Marthe Renard, née Leblanc (born 1903), French pharmacist who worked in Marie Curie's laboratory from around 1929 to 1932, in particular on the separation of plutonium.

== Biography ==

Marthe Leblanc was born on 22 December 1904 at Lisieux, where her father was a military adjutant. When she was 20, after receiving a diploma in pharmacy from the University of Paris, she passed the competition for hospital nurses and worked in two Paris hospitals before gaining employment in the Maternité Port-Royal. She went on to win two first prizes, that of the Fondation Prix Buignet for pharmacy (1925) and that of the Paris University's Pharmacy Faculty (1927). By 1928, she had graduated in science which allowed her to spend the academic year 1928-1929 working in Marie Curie's laboratory.
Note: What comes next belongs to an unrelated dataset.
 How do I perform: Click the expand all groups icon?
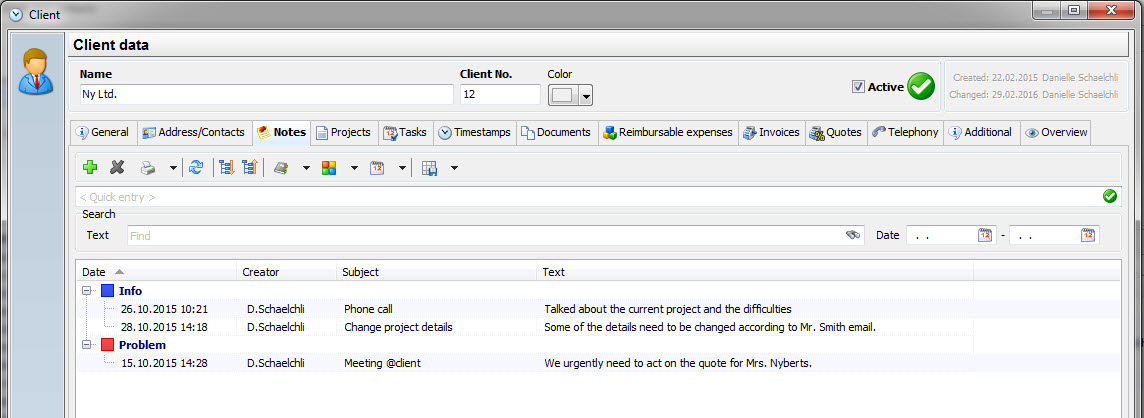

In 1929, Leblanc became the first woman to win the gold medal for pharmacy from the Hospitals of Paris which also included an award of 10,000 francs. At the time, she headed a pharmacy in central Paris which also had a bacteriological laboratory. Leblanc remained in Curie's laboratory until around 1935, preparing a doctorate. Curie noted in her 1930 report for the University of Paris that Leblanc was undertaking tests on the separation of plutonium in radiolead solutions.

Some time later, Marthe Leblanc married a gentleman by the name of Renard. As a result, at the dinner held in Paris on 26 October 1967 in connection with Marie Curie's centenary celebrations, she appeared as Madame Renard-Leblanc together with former colleagues at the laboratory.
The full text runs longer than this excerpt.